今、もっとも注目されている生成AIといえば「Claude」でしょう。
時価総額がChatGPTを抜いたというニュースが出るほど(まだ上場はしていませんが)、急速に存在感を増しています。
その中でも特にYouTubeで話題になっているのが「Claude Code」です。
◆ Claude Codeとは何か?
ひと言でいえば、AIに「自分のパソコンを直接操作させる」ことができるツールです。
これまでのAIは「相談相手」でした。「こうすればいいですよ」と教えてくれるけど、実際にやるのは人間でした。
Claude Codeはそこが違います。AIが自分で手を動かして、作業を完了させてくれるのです。
業務自動化の文脈でいえば、「設計図を描いてくれるAI」から「実際に工事もしてくれるAI」への進化といえます。
◆ どういう仕組みなの?
Claude Codeは、パソコンの「ターミナル」と呼ばれる画面から起動します。
映画でハッカーが使っているような黒い画面をイメージしてください。マウスを使わず、キーボードだけでパソコンに指示を出す画面です。
普通のAIはあなたのパソコンの中を見ることができません。コピーして貼り付けた情報だけをもとに返答しています。
一方Claude Codeは、パソコンにあるファイルを直接読み、書き、実行することができます。
たとえば「このフォルダにある100個のファイルを整理して」と指示すれば、AIが自分でファイルを開いて確認し、整理まで完了させてくれます。途中でエラーが出ても、自分で原因を読んで修正しながら作業を進めます。
人間でいえば、「優秀なアシスタントが実際にあなたのデスクの前に座って、直接パソコンを操作しながら仕事を片付けてくれる」イメージです。
◆ RPAとは何が違うの?
業務自動化に取り組んでいる方はRPAをご存知の方も多いと思います。
「Claude Codeが出たならRPAはもう不要?」と思われるかもしれませんが、結論からいうと土俵が違うツールです。
RPAは画面上のボタンやフォームを操作することが得意です。
「毎朝9時に基幹システムにログインしてデータを取得する」といった、決まった手順の繰り返し作業を自動化するのが本来の用途です。
一方Claude Codeは、画面操作ではなくファイルやコードを直接操作するツールです。
RPAが担っている「画面を自動で動かす」領域をClaude Codeで代替しようとすると、Pythonなどで複雑なプログラムを書く必要が出てきて、むしろRPAより難易度が上がります。
また現役のRPAエンジニアの立場から正直に言えば、「RPAはルールベースなので、問題があれば止まってくれる」という安心感は大きいです。
AIが誤った解釈をして間違った処理をし続けるリスクがない点は、業務で使ううえで重要なポイントです。
Claude CodeはRPAの代替ではなく、RPAでは届かない判断が必要な領域をカバーする、別の道具と考えるのが正解です。
つまり、Claude Codeには生成AIが入ってくるので、「作業の中に曖昧さを識別する必要がある」処理で使われるべきものなのです。
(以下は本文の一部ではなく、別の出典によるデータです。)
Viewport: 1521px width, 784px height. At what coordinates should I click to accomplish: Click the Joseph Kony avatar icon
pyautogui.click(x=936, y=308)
ルールベースで自動化できるものなら、RPAの方がコスパ&タイパが良いのです。
◆ 注意!Claude Codeのここが危険!
① ファイルの削除・上書きに気をつけて
設定を間違えると、意図しないファイルの削除や上書きが起きることがあります。
「ガードレール」と呼ばれる動作制限の設定をきちんと行うことが重要です。
「このフォルダ以外は触らない」「削除前に必ず確認を求める」といったルールをあらかじめ決めておきましょう。
使い始める前のバックアップも必須です。
② 料金の上限設定を必ず入れること
Claude Codeはトークンという単位で課金されます。AIが処理する文章量に応じて料金が発生する仕組みです。
通常のClaude利用と異なり、一度の作業で大量のファイルを読み込むため、トークンの消費量が非常に多くなりがちです。
気づかないうちに高額の請求が来たというケースも報告されています。利用前に必ず課金の上限額(リミッター)をAnthropicの管理画面で設定してください。
実際にアメリカのある企業では、従業員に自由に使わせた結果、1ヶ月で5億ドルの請求が来たというニュースもありました。
◆ まとめ
Claude Codeは一見、魔法のツールのように見えます。
しかしコスト面や操作の敷居の高さを考えると、現時点では気軽に全社展開できるツールではないというのが正直なところです。
同じような成果をDifyなどのツールで格安に実現できる場合もあります。
なので、私個人としては、今のところ使い道がない。というのが正直なところです。
将来性は十分にあると思いますが、少なくとも利用料が大きく下がってくるまでは、導入範囲を慎重に見極めることをおすすめします。
あと、使いこなそうと思うと、それなりに精度の高いプロンプト(指示文)を書くことが出来るスキルが前提となってきますね。
生成AIに指示文を書いてもらうにしても、希望の動きを明文化するスキルは問われますので、まずは生成AIをいじり倒すことからお勧めします。